Recent studies by Statistical Research, Inc. (SRI) indicate the total number of TV sets in homes is on the rise, and many of these are winding up in kids’ bedrooms.
SRI’s 1996 Television Ownership Survey found that 48 percent of households with children under the age of 18 own three or more TV sets. That’s more than double the 1981 survey result of 22 percent.
Two separate studies, the Children’s Lifestyles Study and the Home Technology Study, both carried out in 1995, found that just over a third of children under 12 have TVs in their bedrooms. Fifty-three percent of households with teens reported sets in kids’ bedrooms.
The studies identify two factors as influencing whether kids have bedroom TV sets. First, kids are twice as likely to have a set in their room if their household also owns a video game system. Second, the studies suggest an inverse relationship between household education level and TV sets in kids’ rooms: In households where the highest level of education was at least a college degree, kids were about half as likely to have their own TV sets as their counterparts in households with lower levels of education, though this discrepancy was less marked for teens.

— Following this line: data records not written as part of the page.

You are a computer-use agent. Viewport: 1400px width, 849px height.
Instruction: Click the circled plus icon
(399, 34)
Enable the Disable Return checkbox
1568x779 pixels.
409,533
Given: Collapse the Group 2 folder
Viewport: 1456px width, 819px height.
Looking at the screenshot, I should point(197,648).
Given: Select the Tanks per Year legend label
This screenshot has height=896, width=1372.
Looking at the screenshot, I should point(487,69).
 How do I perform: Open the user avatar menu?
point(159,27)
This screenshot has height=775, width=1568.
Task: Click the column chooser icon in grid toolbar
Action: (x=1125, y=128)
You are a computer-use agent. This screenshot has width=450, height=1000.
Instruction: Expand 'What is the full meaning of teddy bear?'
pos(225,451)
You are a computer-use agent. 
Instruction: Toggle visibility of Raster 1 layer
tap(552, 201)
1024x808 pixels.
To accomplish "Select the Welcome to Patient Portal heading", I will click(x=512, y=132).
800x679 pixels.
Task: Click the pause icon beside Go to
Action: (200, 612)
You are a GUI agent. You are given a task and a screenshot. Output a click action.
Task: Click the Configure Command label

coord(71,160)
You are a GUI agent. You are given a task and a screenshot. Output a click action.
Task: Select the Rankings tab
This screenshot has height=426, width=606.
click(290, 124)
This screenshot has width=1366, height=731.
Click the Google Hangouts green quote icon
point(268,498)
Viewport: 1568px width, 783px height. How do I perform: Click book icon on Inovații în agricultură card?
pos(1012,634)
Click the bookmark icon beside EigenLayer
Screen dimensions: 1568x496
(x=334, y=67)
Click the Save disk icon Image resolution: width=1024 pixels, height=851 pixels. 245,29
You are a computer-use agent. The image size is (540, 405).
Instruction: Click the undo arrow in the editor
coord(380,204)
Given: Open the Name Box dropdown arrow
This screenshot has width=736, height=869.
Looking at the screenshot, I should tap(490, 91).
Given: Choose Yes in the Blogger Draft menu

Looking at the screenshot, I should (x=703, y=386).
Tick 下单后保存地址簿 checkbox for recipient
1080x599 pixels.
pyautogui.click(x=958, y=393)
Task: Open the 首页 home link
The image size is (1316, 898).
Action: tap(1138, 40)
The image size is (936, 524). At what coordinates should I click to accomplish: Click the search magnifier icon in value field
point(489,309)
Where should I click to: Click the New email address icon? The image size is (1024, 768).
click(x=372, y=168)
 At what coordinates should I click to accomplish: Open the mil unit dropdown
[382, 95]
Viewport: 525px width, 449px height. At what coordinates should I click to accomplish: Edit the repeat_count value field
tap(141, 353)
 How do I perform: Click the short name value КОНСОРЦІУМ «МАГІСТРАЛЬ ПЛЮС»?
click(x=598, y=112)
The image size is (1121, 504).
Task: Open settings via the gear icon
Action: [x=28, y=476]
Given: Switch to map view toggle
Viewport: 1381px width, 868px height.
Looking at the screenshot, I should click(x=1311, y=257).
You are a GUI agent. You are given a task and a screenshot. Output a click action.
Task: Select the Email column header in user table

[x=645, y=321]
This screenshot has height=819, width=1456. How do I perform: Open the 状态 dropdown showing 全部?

Kids also have greater private access to TV-related technology. One-fifth of homes with a child under 12 and one-third of homes with a teen reported a video game system in a child’s bedroom. In addition, about one-fifth of kids have access to cable or a VCR. Perhaps surprisingly, the number of homes in which TV sets and computers are both present in children’s rooms was small only three and five percent for kids under 12 and teens, respectively.
SRI suggests that measuring kids viewing habits poses a real challenge, since so many methodologies rely on parental supervision or assistance, which is just not available when kids are watching TV in the privacy of their rooms.